Le caisson, un modèle de l'ancienne génération, suintant et couvert de moisissure, était situé au treizième sous sol et portait par un curieux hasard le numéro 666.
Un curieux hasard? Non. Non, non, une telle coïncidence, ça ne se pouvait pas.
Il y avait sans doute une explication, et la voici:
L'IA qui gérait les cryogénisés devait avoir un putain de sens de l'humour exacerbé, et avait collé le vieux Hellguapo précisément dans ce caisson là, en rapport au préfixe de son nom.
En effet, dans une autre langue, Hell signifie enfer, et il se trouve que dans un caisson cryogénique, ya pas mieux pour être enfer-mé. Et il se trouve de manière fortuite, que le chiffre 666, selon d'anciennes légendes, est associé à l'enfer, au diable, à la bête. (la bête est un espèce de gros écureuil mythique à 9 têtes, ou un truc dans le genre.) Quand au numéro 13, selon de vieilles traditions, il porte malheur. Parfois il porte chance, selon les personnes et les croyances.
Hahaha. très drôle...
Drôle? Depuis quand les IA sont-elles drôles?
Non. Soyons sérieux, voyons.
Non, ça ne s'était sans doute pas passé comme ça. En réalité, ce qui était beaucoup plus plausible, c'est que l'IA n'avait en définitive aucun sens de l'humour, et que tel, un dieu aveugle, elle gérait juste les caissons au hasard des besoins, au gré des sorties et des arrivées dans le centre automatisé.
Parfois, le hasard fait de drôles de trucs.
En réalité, il arrive tous les jours des trucs qui, si on prend le temps d'y réfléchir, ne devraient jamais se produire.
Les probabilités pour que ces évènements arrivent sont quasi nulles, et pourtant, ils arrivent.
Et même beaucoup plus souvent qu'on ne le pense.
Mais ces événements sont perçus différemment selon qui les perçoit.
Il y a trois catégories de personnes face à ces phénomènes:
Les premiers passent à coté sans même les remarquer.

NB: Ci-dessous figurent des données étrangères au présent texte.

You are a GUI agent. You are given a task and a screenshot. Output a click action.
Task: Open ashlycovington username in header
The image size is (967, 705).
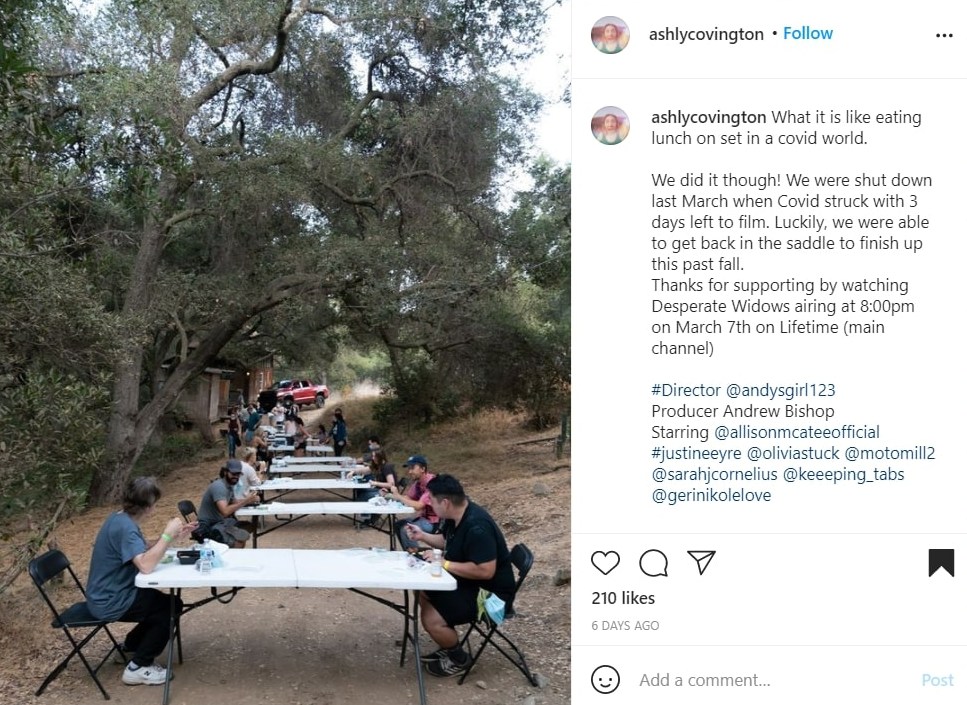tap(706, 35)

C'est il va sans dire la catégorie la plus nombreuse.
Ils passent à coté car ces évènements se cachent souvent sous des faux aspects de banalité.
Ces personnes là ne remarquent pas ces choses, ces signes, car ils semblent anodins.

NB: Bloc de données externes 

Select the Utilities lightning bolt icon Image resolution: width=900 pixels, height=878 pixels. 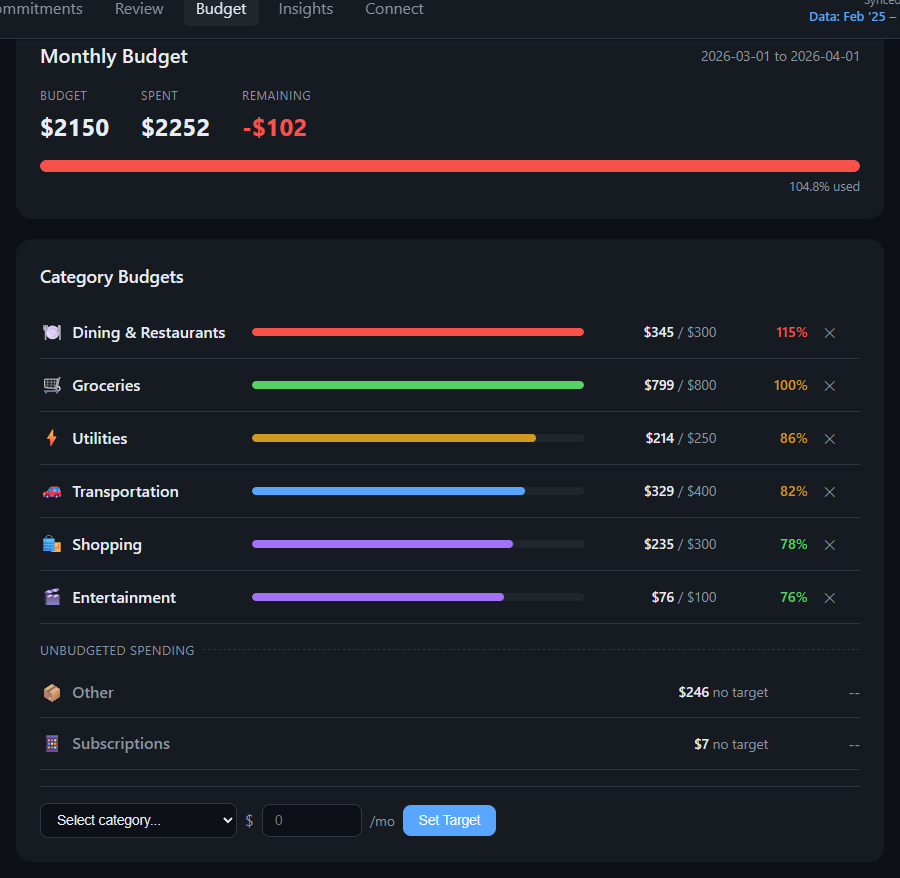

Et quand bien même, prenez par exemple les gens dans une rue très fréquentée. Ils marchent le plus souvent sans jamais relever les yeux vers le smog.
Il pourrait sortir du smog une soucoupe volante de la taille d'un gratte ciel qu'ils ne le remarqueraient pas, trop occupés qu'ils sont à ruminer leur propre petite existence.
Puis il y a ceux qui possèdent la foi. Ceux là, lorsqu'ils remarquent un de ces phénomènes qui ne devraient pas arriver, se prosternent et appellent ça des miracles, ou la volonté de l'empereur, ou le destin, ou des conneries du genre. Ils sont tellement "éveillés", tellement givrés et illuminés qu'ils voient des signes ou des miracles même là ou il n'y a rien.
Ils sont l'antithèse des premiers.
Et enfin, la troisième catégorie de personnes, dont faisait peut-être bien partie Hellguapo, est constituée de personnes qui appellent ça un gros coup de bol, ou bien la poisse, selon que ce qui arrive est une bonne chose ou pas. Ces gens là font partie du lot grandissant des désabusés.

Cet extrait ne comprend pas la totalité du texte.